Goal of the exercise:
Retype all of the following records exactly as they appear.

Stored rows:

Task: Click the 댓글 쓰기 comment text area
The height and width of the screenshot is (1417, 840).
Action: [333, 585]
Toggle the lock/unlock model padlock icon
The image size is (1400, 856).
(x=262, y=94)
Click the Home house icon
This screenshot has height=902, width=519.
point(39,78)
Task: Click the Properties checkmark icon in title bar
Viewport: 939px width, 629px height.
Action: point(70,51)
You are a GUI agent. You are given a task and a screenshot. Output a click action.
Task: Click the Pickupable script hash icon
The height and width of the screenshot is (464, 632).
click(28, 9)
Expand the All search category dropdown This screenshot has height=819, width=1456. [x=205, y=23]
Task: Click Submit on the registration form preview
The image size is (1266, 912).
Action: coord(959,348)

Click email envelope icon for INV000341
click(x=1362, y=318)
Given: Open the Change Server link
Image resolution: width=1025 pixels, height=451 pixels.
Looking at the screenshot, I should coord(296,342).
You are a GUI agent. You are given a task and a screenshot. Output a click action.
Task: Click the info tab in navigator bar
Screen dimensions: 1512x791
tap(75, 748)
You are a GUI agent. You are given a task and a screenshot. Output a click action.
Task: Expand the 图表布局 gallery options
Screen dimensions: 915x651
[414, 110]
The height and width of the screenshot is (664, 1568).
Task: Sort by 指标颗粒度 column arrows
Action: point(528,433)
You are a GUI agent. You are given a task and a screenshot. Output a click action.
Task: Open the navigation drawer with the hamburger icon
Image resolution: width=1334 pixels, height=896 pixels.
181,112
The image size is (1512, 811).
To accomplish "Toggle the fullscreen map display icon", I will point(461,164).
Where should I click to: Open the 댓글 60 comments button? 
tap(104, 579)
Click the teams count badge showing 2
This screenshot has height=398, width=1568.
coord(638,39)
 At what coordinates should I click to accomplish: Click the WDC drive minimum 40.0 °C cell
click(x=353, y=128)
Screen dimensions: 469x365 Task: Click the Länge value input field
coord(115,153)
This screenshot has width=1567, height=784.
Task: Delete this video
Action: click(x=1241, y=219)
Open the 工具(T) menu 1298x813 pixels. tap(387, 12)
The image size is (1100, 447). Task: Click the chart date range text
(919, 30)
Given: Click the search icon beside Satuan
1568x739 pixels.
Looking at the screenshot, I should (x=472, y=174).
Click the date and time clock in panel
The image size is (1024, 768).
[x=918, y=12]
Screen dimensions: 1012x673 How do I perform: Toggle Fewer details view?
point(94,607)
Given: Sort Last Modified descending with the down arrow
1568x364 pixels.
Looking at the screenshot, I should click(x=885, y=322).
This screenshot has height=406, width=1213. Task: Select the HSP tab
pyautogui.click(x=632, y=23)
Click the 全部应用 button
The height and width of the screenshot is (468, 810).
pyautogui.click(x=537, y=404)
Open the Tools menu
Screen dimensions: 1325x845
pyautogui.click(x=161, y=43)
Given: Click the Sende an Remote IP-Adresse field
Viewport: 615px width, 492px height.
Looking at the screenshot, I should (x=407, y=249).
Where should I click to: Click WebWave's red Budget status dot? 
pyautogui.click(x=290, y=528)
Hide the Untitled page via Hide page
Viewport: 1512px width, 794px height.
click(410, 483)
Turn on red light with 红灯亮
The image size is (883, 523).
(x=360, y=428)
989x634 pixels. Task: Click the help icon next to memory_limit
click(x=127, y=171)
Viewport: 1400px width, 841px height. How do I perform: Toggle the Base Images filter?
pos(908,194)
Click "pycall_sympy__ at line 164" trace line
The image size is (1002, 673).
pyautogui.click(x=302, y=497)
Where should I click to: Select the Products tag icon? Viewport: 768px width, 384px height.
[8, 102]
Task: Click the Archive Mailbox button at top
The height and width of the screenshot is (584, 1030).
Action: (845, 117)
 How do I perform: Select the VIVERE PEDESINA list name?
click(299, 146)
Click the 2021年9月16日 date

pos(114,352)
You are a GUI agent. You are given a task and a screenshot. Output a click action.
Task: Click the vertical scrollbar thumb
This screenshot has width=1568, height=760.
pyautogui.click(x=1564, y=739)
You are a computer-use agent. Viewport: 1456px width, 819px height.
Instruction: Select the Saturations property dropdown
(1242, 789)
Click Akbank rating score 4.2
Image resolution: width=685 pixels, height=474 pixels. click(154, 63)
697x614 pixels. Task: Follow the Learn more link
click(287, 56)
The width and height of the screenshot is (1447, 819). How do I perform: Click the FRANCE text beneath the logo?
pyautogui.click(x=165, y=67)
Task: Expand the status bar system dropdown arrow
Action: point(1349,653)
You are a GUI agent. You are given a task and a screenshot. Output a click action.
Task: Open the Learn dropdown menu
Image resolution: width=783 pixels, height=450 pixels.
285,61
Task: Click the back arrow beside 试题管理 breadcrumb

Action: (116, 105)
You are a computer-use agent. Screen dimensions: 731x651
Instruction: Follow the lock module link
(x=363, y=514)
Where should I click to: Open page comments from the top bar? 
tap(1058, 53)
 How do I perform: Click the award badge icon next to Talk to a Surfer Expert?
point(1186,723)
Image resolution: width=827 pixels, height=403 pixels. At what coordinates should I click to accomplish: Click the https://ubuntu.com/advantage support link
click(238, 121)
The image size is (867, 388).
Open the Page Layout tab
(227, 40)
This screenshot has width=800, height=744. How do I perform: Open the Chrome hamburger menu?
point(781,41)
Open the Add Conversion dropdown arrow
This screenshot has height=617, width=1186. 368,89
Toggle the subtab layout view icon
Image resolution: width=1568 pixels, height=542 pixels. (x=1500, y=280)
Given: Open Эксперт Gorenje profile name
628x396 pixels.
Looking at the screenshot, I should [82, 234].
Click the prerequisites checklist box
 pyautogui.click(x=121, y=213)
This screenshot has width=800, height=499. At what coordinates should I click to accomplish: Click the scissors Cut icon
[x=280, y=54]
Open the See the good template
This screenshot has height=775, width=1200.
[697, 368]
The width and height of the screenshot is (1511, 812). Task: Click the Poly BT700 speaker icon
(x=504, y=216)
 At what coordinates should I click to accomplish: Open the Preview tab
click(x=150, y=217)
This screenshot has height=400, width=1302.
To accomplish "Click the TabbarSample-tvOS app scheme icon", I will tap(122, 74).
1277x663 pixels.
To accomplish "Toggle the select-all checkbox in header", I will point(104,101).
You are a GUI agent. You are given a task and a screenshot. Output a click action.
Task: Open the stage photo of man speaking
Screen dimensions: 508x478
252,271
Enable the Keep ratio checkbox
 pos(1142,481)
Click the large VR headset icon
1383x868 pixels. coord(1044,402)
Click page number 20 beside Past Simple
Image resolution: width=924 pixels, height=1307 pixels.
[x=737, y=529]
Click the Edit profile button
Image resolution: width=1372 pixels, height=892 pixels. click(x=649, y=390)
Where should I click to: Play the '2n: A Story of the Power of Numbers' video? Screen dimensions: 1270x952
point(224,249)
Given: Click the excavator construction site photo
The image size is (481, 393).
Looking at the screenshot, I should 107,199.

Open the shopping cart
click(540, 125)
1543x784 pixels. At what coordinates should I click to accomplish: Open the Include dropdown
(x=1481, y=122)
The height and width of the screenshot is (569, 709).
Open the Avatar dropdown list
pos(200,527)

Expected answer:
Task: Click the 댓글 쓰기 comment text area
The height and width of the screenshot is (1417, 840).
Action: [333, 585]
Toggle the lock/unlock model padlock icon
The image size is (1400, 856).
(x=262, y=94)
Click the Home house icon
This screenshot has height=902, width=519.
point(39,78)
Task: Click the Properties checkmark icon in title bar
Viewport: 939px width, 629px height.
Action: point(70,51)
You are a GUI agent. You are given a task and a screenshot. Output a click action.
Task: Click the Pickupable script hash icon
The height and width of the screenshot is (464, 632).
click(28, 9)
Expand the All search category dropdown This screenshot has height=819, width=1456. [x=205, y=23]
Task: Click Submit on the registration form preview
The image size is (1266, 912).
Action: coord(959,348)

Click email envelope icon for INV000341
click(x=1362, y=318)
Given: Open the Change Server link
Image resolution: width=1025 pixels, height=451 pixels.
Looking at the screenshot, I should coord(296,342).
You are a GUI agent. You are given a task and a screenshot. Output a click action.
Task: Click the info tab in navigator bar
Screen dimensions: 1512x791
tap(75, 748)
You are a GUI agent. You are given a task and a screenshot. Output a click action.
Task: Expand the 图表布局 gallery options
Screen dimensions: 915x651
[414, 110]
The height and width of the screenshot is (664, 1568).
Task: Sort by 指标颗粒度 column arrows
Action: point(528,433)
You are a GUI agent. You are given a task and a screenshot. Output a click action.
Task: Open the navigation drawer with the hamburger icon
Image resolution: width=1334 pixels, height=896 pixels.
181,112
The image size is (1512, 811).
To accomplish "Toggle the fullscreen map display icon", I will point(461,164).
Where should I click to: Open the 댓글 60 comments button? 
tap(104, 579)
Click the teams count badge showing 2
This screenshot has height=398, width=1568.
coord(638,39)
 At what coordinates should I click to accomplish: Click the WDC drive minimum 40.0 °C cell
click(x=353, y=128)
Screen dimensions: 469x365 Task: Click the Länge value input field
coord(115,153)
This screenshot has width=1567, height=784.
Task: Delete this video
Action: click(x=1241, y=219)
Open the 工具(T) menu 1298x813 pixels. tap(387, 12)
The image size is (1100, 447). Task: Click the chart date range text
(919, 30)
Given: Click the search icon beside Satuan
1568x739 pixels.
Looking at the screenshot, I should (x=472, y=174).
Click the date and time clock in panel
The image size is (1024, 768).
[x=918, y=12]
Screen dimensions: 1012x673 How do I perform: Toggle Fewer details view?
point(94,607)
Given: Sort Last Modified descending with the down arrow
1568x364 pixels.
Looking at the screenshot, I should click(x=885, y=322).
This screenshot has height=406, width=1213. Task: Select the HSP tab
pyautogui.click(x=632, y=23)
Click the 全部应用 button
The height and width of the screenshot is (468, 810).
pyautogui.click(x=537, y=404)
Open the Tools menu
Screen dimensions: 1325x845
pyautogui.click(x=161, y=43)
Given: Click the Sende an Remote IP-Adresse field
Viewport: 615px width, 492px height.
Looking at the screenshot, I should (x=407, y=249).
Where should I click to: Click WebWave's red Budget status dot? 
pyautogui.click(x=290, y=528)
Hide the Untitled page via Hide page
Viewport: 1512px width, 794px height.
click(410, 483)
Turn on red light with 红灯亮
The image size is (883, 523).
(x=360, y=428)
989x634 pixels. Task: Click the help icon next to memory_limit
click(x=127, y=171)
Viewport: 1400px width, 841px height. How do I perform: Toggle the Base Images filter?
pos(908,194)
Click "pycall_sympy__ at line 164" trace line
The image size is (1002, 673).
pyautogui.click(x=302, y=497)
Where should I click to: Select the Products tag icon? Viewport: 768px width, 384px height.
[8, 102]
Task: Click the Archive Mailbox button at top
The height and width of the screenshot is (584, 1030).
Action: (845, 117)
 How do I perform: Select the VIVERE PEDESINA list name?
click(299, 146)
Click the 2021年9月16日 date

pos(114,352)
You are a GUI agent. You are given a task and a screenshot. Output a click action.
Task: Click the vertical scrollbar thumb
This screenshot has width=1568, height=760.
pyautogui.click(x=1564, y=739)
You are a computer-use agent. Viewport: 1456px width, 819px height.
Instruction: Select the Saturations property dropdown
(1242, 789)
Click Akbank rating score 4.2
Image resolution: width=685 pixels, height=474 pixels. click(154, 63)
697x614 pixels. Task: Follow the Learn more link
click(287, 56)
The width and height of the screenshot is (1447, 819). How do I perform: Click the FRANCE text beneath the logo?
pyautogui.click(x=165, y=67)
Task: Expand the status bar system dropdown arrow
Action: point(1349,653)
You are a GUI agent. You are given a task and a screenshot. Output a click action.
Task: Open the Learn dropdown menu
Image resolution: width=783 pixels, height=450 pixels.
285,61
Task: Click the back arrow beside 试题管理 breadcrumb

Action: (116, 105)
You are a computer-use agent. Screen dimensions: 731x651
Instruction: Follow the lock module link
(x=363, y=514)
Where should I click to: Open page comments from the top bar? 
tap(1058, 53)
 How do I perform: Click the award badge icon next to Talk to a Surfer Expert?
point(1186,723)
Image resolution: width=827 pixels, height=403 pixels. At what coordinates should I click to accomplish: Click the https://ubuntu.com/advantage support link
click(238, 121)
The image size is (867, 388).
Open the Page Layout tab
(227, 40)
This screenshot has width=800, height=744. How do I perform: Open the Chrome hamburger menu?
point(781,41)
Open the Add Conversion dropdown arrow
This screenshot has height=617, width=1186. 368,89
Toggle the subtab layout view icon
Image resolution: width=1568 pixels, height=542 pixels. (x=1500, y=280)
Given: Open Эксперт Gorenje profile name
628x396 pixels.
Looking at the screenshot, I should [82, 234].
Click the prerequisites checklist box
 pyautogui.click(x=121, y=213)
This screenshot has width=800, height=499. At what coordinates should I click to accomplish: Click the scissors Cut icon
[x=280, y=54]
Open the See the good template
This screenshot has height=775, width=1200.
[697, 368]
The width and height of the screenshot is (1511, 812). Task: Click the Poly BT700 speaker icon
(x=504, y=216)
 At what coordinates should I click to accomplish: Open the Preview tab
click(x=150, y=217)
This screenshot has height=400, width=1302.
To accomplish "Click the TabbarSample-tvOS app scheme icon", I will tap(122, 74).
1277x663 pixels.
To accomplish "Toggle the select-all checkbox in header", I will point(104,101).
You are a GUI agent. You are given a task and a screenshot. Output a click action.
Task: Open the stage photo of man speaking
Screen dimensions: 508x478
252,271
Enable the Keep ratio checkbox
 pos(1142,481)
Click the large VR headset icon
1383x868 pixels. coord(1044,402)
Click page number 20 beside Past Simple
Image resolution: width=924 pixels, height=1307 pixels.
[x=737, y=529]
Click the Edit profile button
Image resolution: width=1372 pixels, height=892 pixels. click(x=649, y=390)
Where should I click to: Play the '2n: A Story of the Power of Numbers' video? Screen dimensions: 1270x952
point(224,249)
Given: Click the excavator construction site photo
The image size is (481, 393).
Looking at the screenshot, I should 107,199.

Open the shopping cart
click(540, 125)
1543x784 pixels. At what coordinates should I click to accomplish: Open the Include dropdown
(x=1481, y=122)
The height and width of the screenshot is (569, 709).
Open the Avatar dropdown list
pos(200,527)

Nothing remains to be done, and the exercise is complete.